China reduced import duties on some consumer goods ranging from shoes to cosmetics. According to the Ministry of Finance the duties will be:
- cut by half on average on imports suits, fur garments and shoes
- reduced on cosmetics to 2% from 5% and on diapers to 2% from 7.5%
China’s government targets to encourage consumer’s domestically spending. Currently:
- Chinese tourists travel abroad to buy goods in order to avoid import and consumer taxes. Chinese duties can make some luxury goods about 20% more expensive than they are overseas.
- Additionally the strong yuan contributes to the spending overseas.
“This would be good news for international players in China, as the lower tariff would entitle the imported products to apply relatively more competitive prices in China than before,” said Linda Li, a senior research analyst at market-research firm Mintel Group Ltd.
According to Erwan Rambourg, head of consumer and retail research at HSBC the new policies should boost Chinese stores that have lost customers to French and South Korean cosmetics counters.
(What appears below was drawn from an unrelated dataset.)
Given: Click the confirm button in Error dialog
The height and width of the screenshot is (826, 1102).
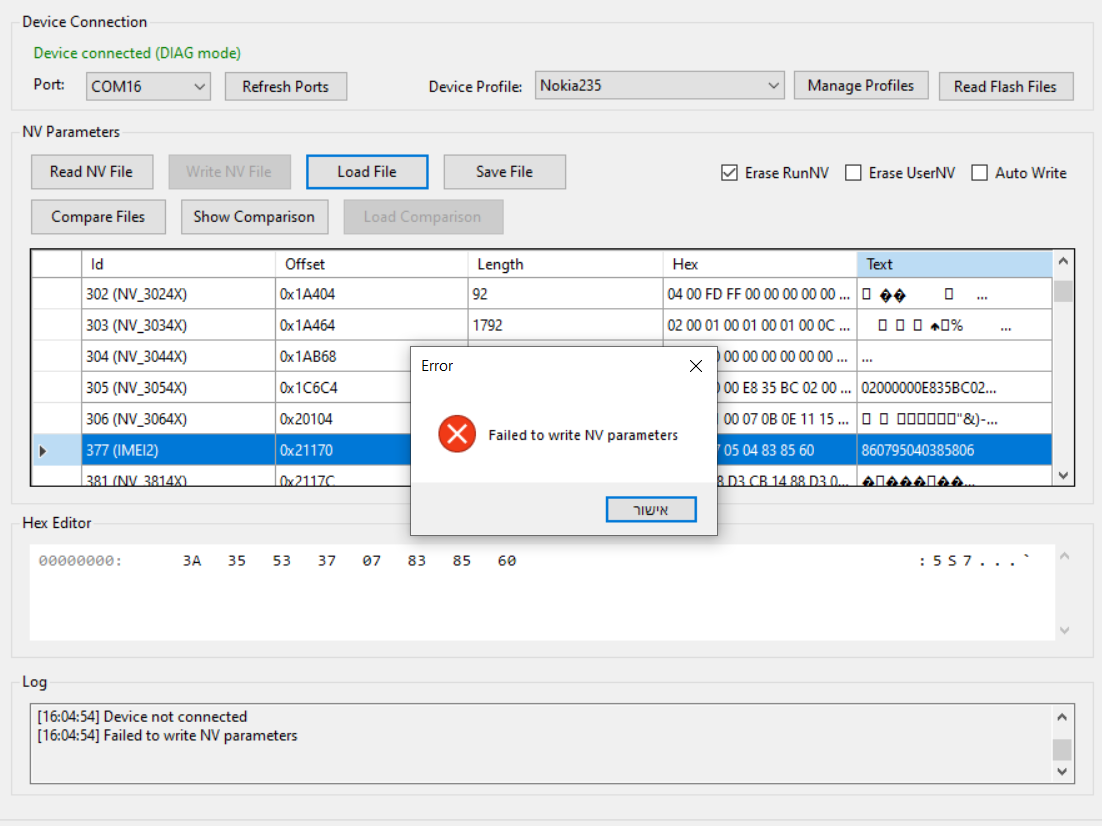Looking at the screenshot, I should (651, 510).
“It is understandable that instead of losing business to Galeries Lafayette in Paris, Harrods in London, or shopping malls in Hong Kong, China’s administration may want to tap into the power of domestic consumption,” Mr. Rambourg said. For Hong Kong’s retail market the duties cut might be negative as the city has traditionally been a tax-free shopping destination for mainland Chinese consumers.